# Problem description
Counting only lines below that hold "from", give the total alone.

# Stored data
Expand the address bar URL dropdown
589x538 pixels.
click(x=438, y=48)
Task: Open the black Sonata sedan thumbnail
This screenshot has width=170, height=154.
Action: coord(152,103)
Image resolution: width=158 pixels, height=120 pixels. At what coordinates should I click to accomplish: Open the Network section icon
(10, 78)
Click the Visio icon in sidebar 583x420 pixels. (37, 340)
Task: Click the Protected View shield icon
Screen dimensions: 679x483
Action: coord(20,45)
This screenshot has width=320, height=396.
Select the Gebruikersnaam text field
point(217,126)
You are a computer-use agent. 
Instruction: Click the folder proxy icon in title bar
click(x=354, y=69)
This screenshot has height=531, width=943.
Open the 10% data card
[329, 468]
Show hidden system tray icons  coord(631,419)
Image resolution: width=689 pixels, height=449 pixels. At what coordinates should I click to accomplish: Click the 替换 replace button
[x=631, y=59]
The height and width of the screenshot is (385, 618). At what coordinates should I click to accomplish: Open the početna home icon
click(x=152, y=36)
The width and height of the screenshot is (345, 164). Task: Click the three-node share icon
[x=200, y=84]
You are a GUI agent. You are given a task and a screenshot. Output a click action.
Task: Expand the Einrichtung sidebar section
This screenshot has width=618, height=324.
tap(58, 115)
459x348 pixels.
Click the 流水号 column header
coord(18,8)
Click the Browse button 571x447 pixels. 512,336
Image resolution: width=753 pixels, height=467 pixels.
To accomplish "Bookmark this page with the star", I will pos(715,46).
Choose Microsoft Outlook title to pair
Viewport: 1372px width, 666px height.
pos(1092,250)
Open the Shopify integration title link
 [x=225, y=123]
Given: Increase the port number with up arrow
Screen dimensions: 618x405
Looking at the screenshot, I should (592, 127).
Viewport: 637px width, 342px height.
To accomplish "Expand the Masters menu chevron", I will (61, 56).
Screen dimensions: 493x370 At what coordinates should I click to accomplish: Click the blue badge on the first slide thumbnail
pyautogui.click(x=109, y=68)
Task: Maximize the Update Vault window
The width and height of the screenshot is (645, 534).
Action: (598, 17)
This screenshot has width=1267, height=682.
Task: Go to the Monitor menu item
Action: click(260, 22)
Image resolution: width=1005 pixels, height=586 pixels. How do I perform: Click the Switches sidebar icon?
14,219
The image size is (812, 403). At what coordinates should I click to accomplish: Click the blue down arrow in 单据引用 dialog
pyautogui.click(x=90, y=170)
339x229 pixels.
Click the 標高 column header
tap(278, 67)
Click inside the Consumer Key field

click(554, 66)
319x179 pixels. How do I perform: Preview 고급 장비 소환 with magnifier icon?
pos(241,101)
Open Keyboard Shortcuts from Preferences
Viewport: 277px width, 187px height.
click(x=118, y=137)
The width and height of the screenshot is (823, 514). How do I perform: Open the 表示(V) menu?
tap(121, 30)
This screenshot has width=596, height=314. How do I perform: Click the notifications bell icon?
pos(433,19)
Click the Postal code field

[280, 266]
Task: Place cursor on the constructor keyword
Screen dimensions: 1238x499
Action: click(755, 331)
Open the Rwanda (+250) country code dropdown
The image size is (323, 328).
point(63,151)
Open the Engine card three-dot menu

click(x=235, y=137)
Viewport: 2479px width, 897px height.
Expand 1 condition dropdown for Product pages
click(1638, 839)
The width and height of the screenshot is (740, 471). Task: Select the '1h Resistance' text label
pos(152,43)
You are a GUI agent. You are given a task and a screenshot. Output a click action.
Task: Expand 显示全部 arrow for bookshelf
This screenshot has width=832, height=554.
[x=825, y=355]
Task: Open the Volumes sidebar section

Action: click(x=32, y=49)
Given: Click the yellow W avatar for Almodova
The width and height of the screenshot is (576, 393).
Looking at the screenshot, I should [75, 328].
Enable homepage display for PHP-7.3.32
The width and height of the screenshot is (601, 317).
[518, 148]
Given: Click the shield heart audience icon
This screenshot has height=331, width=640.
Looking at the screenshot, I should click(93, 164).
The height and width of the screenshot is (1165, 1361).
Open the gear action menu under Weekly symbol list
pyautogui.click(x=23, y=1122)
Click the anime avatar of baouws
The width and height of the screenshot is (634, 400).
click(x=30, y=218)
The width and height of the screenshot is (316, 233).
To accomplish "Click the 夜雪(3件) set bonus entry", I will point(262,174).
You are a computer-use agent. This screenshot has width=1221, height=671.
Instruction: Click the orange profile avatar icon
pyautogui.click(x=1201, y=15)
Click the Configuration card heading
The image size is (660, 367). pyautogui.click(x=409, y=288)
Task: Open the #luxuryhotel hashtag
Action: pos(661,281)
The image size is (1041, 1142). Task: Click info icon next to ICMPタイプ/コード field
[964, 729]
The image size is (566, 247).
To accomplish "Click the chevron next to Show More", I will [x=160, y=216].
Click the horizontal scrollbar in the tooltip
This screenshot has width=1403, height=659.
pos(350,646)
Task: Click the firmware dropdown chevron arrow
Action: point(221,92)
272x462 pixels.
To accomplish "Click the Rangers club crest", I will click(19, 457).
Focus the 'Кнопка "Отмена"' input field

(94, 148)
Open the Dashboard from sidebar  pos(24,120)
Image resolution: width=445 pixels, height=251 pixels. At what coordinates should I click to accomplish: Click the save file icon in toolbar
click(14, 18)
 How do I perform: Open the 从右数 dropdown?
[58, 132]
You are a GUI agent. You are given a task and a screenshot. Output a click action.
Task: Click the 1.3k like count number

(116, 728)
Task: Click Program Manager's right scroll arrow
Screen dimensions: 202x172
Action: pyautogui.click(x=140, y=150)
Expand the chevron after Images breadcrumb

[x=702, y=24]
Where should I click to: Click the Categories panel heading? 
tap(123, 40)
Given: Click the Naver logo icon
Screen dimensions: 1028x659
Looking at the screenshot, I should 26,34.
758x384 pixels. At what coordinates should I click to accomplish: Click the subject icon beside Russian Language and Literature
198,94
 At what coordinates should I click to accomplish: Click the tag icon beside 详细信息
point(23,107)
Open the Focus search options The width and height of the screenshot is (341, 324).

# Worked solution
2